“If the conflict in Vietnam was notable for open access given to journalists as the war played out nightly in bloody newscasts, the Iraq war may mark an opposite extreme: after five years and more than 4,000 American combat deaths, [internet] searches and interviews turned up fewer than a half-dozen graphic photographs of dead American soldiers...opponents of the war, civil liberties advocates and journalists argue that the public portrayal of the war is being sanitized and that Americans who choose to do so have the right to see ‘in whatever medium’ the human cost of a war that polls consistently show is unpopular with Americans.”

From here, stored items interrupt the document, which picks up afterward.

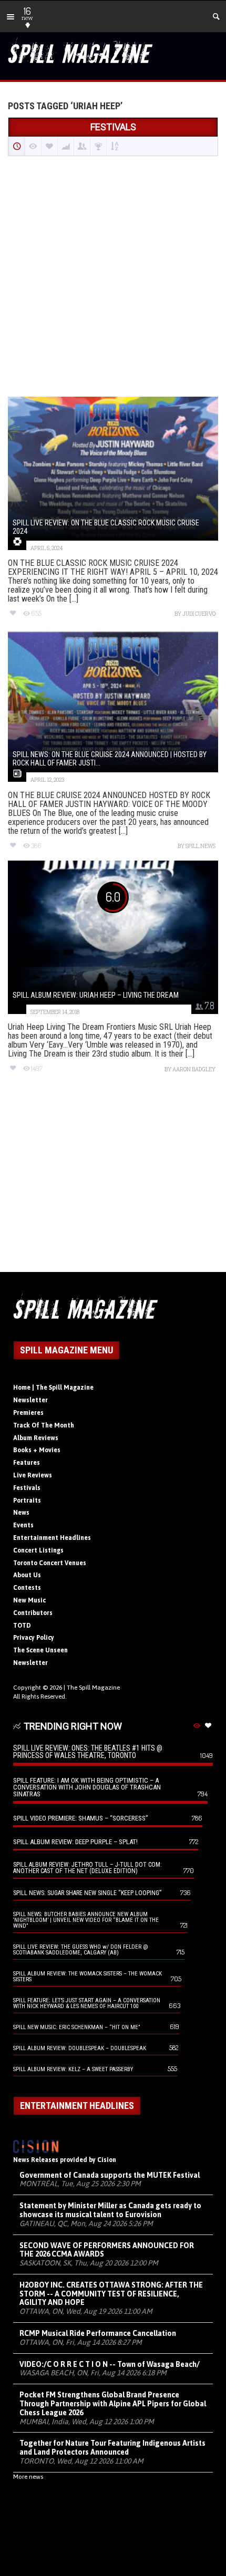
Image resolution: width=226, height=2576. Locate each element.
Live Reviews (32, 1475)
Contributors (33, 1613)
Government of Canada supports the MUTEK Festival (109, 2175)
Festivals (26, 1488)
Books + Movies (36, 1450)
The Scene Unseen (40, 1650)
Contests (27, 1587)
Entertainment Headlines (52, 1538)
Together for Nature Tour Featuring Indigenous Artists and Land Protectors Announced (112, 2447)
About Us (27, 1575)
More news (28, 2476)
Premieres (28, 1412)
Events (23, 1525)
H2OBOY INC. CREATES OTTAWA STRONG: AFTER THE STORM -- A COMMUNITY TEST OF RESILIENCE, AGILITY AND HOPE (111, 2294)
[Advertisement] (113, 277)
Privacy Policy (33, 1637)
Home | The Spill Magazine (53, 1387)
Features (26, 1462)
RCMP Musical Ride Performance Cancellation (97, 2333)
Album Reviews (35, 1438)
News (21, 1512)
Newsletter (30, 1400)
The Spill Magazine (93, 1687)
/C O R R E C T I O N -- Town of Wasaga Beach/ (109, 2364)
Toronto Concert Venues (49, 1563)
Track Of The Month (43, 1425)
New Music (29, 1600)
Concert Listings (38, 1550)
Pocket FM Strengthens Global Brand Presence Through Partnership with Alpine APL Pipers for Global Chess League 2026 (112, 2404)
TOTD (22, 1625)
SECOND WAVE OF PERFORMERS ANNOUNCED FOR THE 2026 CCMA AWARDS (106, 2250)
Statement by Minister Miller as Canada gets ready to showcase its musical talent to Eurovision (110, 2210)
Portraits (27, 1500)
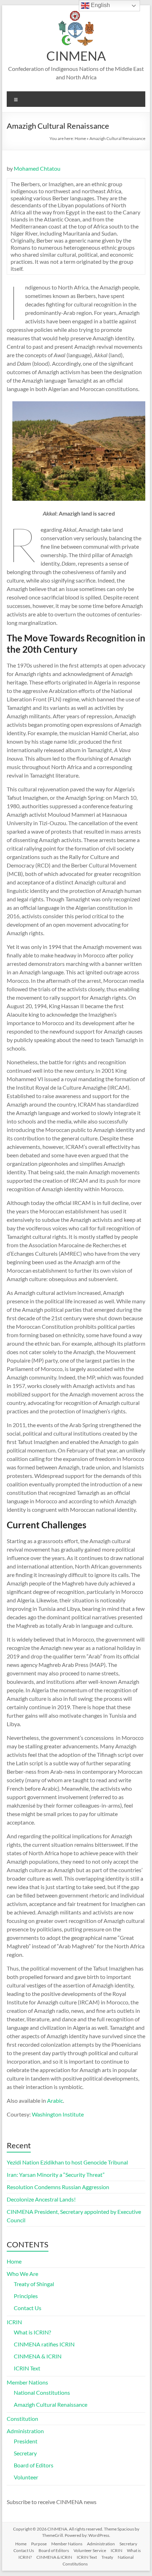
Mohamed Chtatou (37, 168)
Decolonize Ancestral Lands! (41, 2199)
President (25, 2441)
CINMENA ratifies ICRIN (44, 2344)
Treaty (107, 2557)
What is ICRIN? (32, 2332)
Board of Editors (33, 2465)
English (99, 5)
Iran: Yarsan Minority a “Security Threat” (56, 2174)
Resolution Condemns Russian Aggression (58, 2187)
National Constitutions (42, 2392)
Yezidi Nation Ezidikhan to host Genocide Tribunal (67, 2162)
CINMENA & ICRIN (38, 2356)
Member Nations (27, 2382)
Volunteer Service (90, 2550)
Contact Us (27, 2307)
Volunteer (26, 2477)
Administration (25, 2431)
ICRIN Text (27, 2368)
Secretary (25, 2453)
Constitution (22, 2418)
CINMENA (76, 55)
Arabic (55, 2100)
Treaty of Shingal (34, 2283)
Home (80, 138)
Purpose (39, 2543)
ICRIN (14, 2322)
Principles (26, 2295)
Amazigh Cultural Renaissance (50, 2404)
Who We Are (22, 2273)
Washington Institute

- Michael Kamber and Tim Arango, New York Times, July 26, 2008
Loss: everybody’s doin’ it. It is an inevitable part of our lives. We lose our innocence, our loved ones, our memories, our health, our money, our homes, our friends. And eventually, we all lose our lives, many of us sooner than nature should allow and too many of us in the monstrosity of war.
This loss, in particular, is mounting. How do we reconcile this loss? How do we grieve? We all censor our personal losses to varying degrees – we deny, we avoid, we make light, but how do we honor these service losses amid a censored and sterilized public portrayal of the horrific reality of war? Do we just put a blanket over our wounded, dead and dying and turn the camera away from the truth?
What about our soldiers who will live out their days with a missing limb or two as a constant reminder of their loss? This generation of warriors who in eras past would have perished from their wounds will now return home with an agonizing memento of loss for all to see.
With ‘Monument’, I address these issues with an incisive yet sympathetic approach, culminating in a sculpture and photo installation. Depicting an historic monument, I have erected a commemorative pillar of roughly hewn tiles representing our wounded and fallen troops, with a reflection pool of symbolic red Plexiglas – segmented and incomplete. Working in concert with the sculpture, the high-luster, resin-coated photographs of action-figure amputees satirically illustrate the government-mandated American media’s glossing over of the painful, graphic and disturbing human cost of war.
This installation is my memorial to loss, but it is not an attempt to answer questions, because I don’t know that there are any answers. If anything, I hope that it invites questions and provokes thought in its viewers on a subject that we as American citizens have been sheltered from. I’m not a soldier and I have never seen war. There are terrific horrors that our service men and women are experiencing that I can scarcely imagine. The least I can do is acknowledge their loss and pay tribute.